Li hanno espressi intellettuali e personalità del mondo della politica e del giornalismo, tra cui Rossana Rossanda, Sandro Curzi, Marco Pannella e Francesco Cossiga. Ed il giorno dopo la sentenza il quotidiano L’Unità, organo del PCI, diretto da Massimo D’Alema, è uscito con una pagina bianca in segno di protesta e contestazione del verdetto. I loro dubbi non hanno suscitato indignazioni e clamori come quelli sollevati nei confronti del post: “so per certo che per la strage di Bologna non c’entrano Fioravanti, Mambro e Ciavardini” fatto circolare sui social da Marcello De Angelis, ex missino ed ex parlamentare, attuale responsabile della comunicazione della Regione Lazio.
Di lui il PD ha chiesto le dimissioni, mettendo in moto una campagna di stampa che ha inquietato il Presidente della Regione Lazio Francesco Rocca, agitato le acque interne alla maggioranza di Governo ed irritato la Premier Giorgia Meloni, perché la vicenda turba un’immagine di moderato equilibrio conquistata sul campo delle relazioni internazionali. Perciò, si capisce l’accelerazione da parte sua dell’iniziativa da tempo preannunziata di sollevare il segreto su 27 mila dossier concernenti misteri senza risposte della recente storia politica e giudiziaria.
E proprio sulle indagini relative alla specifica strage del 2 agosto del 1980 ci sono stati “ignobili depistaggi” come ha denunziato il Capo dello Stato Sergio Mattarella nel ribadire “la matrice neofascista” dell’azione terroristica che è costata la vita a 85/86 persone.

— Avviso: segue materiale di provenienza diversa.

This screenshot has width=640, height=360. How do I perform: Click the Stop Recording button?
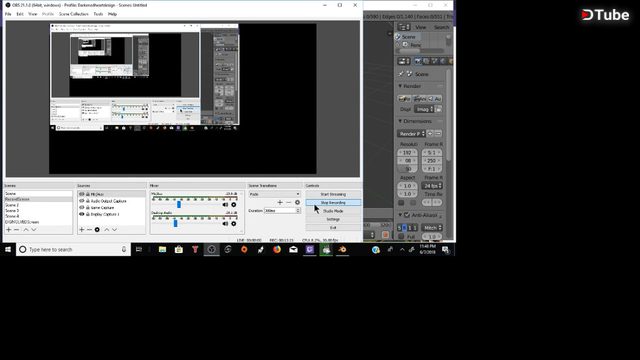click(x=333, y=202)
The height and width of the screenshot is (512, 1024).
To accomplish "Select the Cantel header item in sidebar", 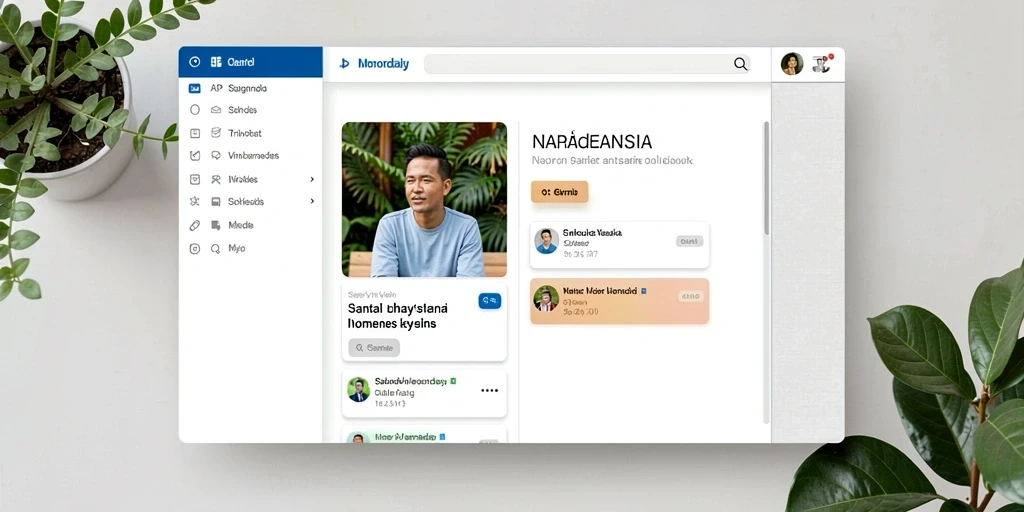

Sul punto permangono ombre, nonostante la “oggettiva risultanza giudiziaria” (copyright del Presidente del Senato Ignazio La Russa) inscritta nelle sentenze. Esse legittimano esternazioni di dubbi che investono affidabilità e lealtà degli apparati investigativi. Si tratta di una questione di infedeltà e di responsabilità non sanabili con lo scalpo di Marcello De Angelis, richiesto dalla sinistra e non concesso dalla destra, ed è politicamente priva di senso la supponenza di imporre o far cambiare linguaggio agli ex missini transitati dall’opposizione al Governo del Paese.
Ne dà risposta lo stesso De Angelis sui social, precisando le sue scuse (“se ho creato disagio”), che la sua “unica certezza sono i dubbi”.
Può essere un modo per riconsiderare una precedente posizione interpretabile come negazionista della “matrice neofascista” oppure la conferma di un dubbio sul concepimento di un attentato fuori dalla portata logistica del trio costituito da due ventenni più un minorenne?
In entrambi i casi il dubbio è nella sua coscienza, perché se sa può contribuire a sciogliere il nodo degli “ignobili depistaggi”. Il loro disvelamento può restituire verità storiche non scritte nelle sentenze.
Il dubbio ne è seme e luce necessaria per la credibilità dello Stato di diritto rispetto alle certezze costruite e narrate da poteri autocrati operanti all’interno degli apparati della Repubblica. Che di misteri irrisolti ne ha vissuti, patiti e pianti sin dai suoi primi vagiti.